Evgeny Gaevoy, CEO of Wintermute, has provided a candid assessment of the current situation of the decentralized finance sector, highlighting the structural risks that continue to hinder innovation.
DeFi is not doing well
Gaevoy expressed concerns about the ability to compound and how interconnected protocols increase risk rather than distribute it, saying that things are looking pretty bleak for DeFi innovation at this stage, in response to recent developments.
His argument is based on a fundamental principle of DeFi. Protocols can build on each other thanks to the ability to compose, which is often touted as one of the industry’s biggest advantages. In reality, the same characteristic produces tightly coupled systems in which a single fault can propagate to multiple layers.
According to Gaevoy, the way to assess risk has changed since the spillover effects of exploits are no longer captured in a single protocol.
Series of attacks
His comments come at an opportune time. On April 18, 2026, KelpDAO was the victim of an exploit worth approximately $290 million. Early signs point to a highly skilled state-affiliated actor, most likely linked to the DPRK’s Lazarus Group.

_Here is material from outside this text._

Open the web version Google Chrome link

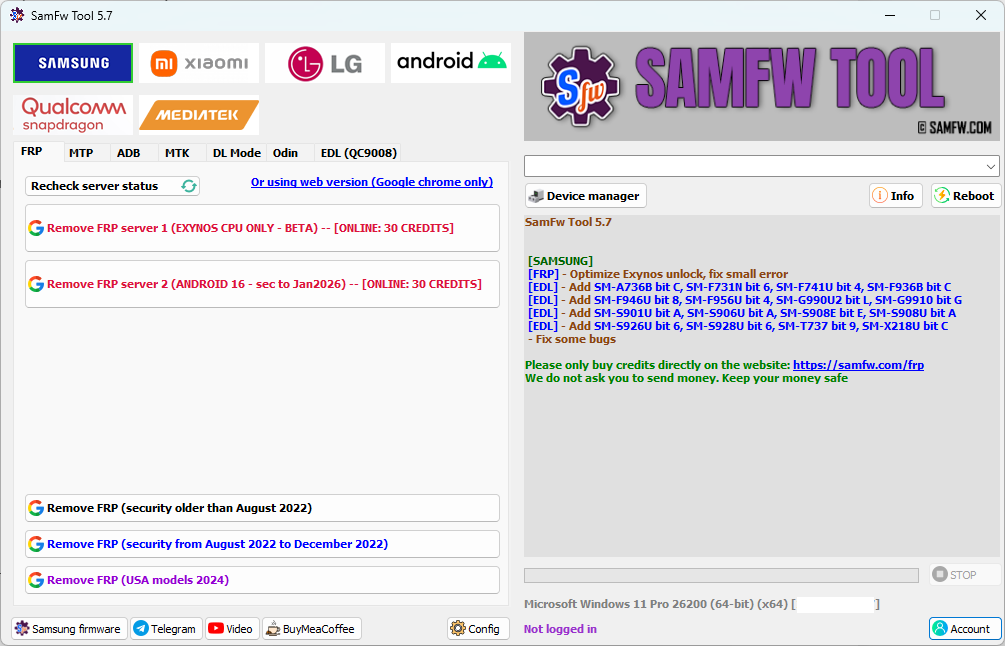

The attack itself was not a simple smart contract glitch. Instead, it specifically poisoned downstream RPC nodes used in the LayerZero Labs Decentralized Verifier Network. Under very specific circumstances, this allowed attackers to change authentication paths.
What matters in the bigger picture is how the system design influenced the outcome. Due to a 1-to-1 DVN configuration, the incident was limited to KelpDAO’s rsETH configuration, creating a single point of failure. Although explicitly supported by LayerZero’s architecture, multi-DVN configurations with redundancy are not implemented.
As a result, once the attack path was established, there was no independent validation layer to reject spoofed messages.
The event strengthens Gaevoy’s position, despite the technical containment and lack of contamination with other assets or applications. The complexity required to secure interconnected systems continues to grow, even if damage remains limited. With each new integration, the attack surface grows, and highly skilled actors are starting to take advantage.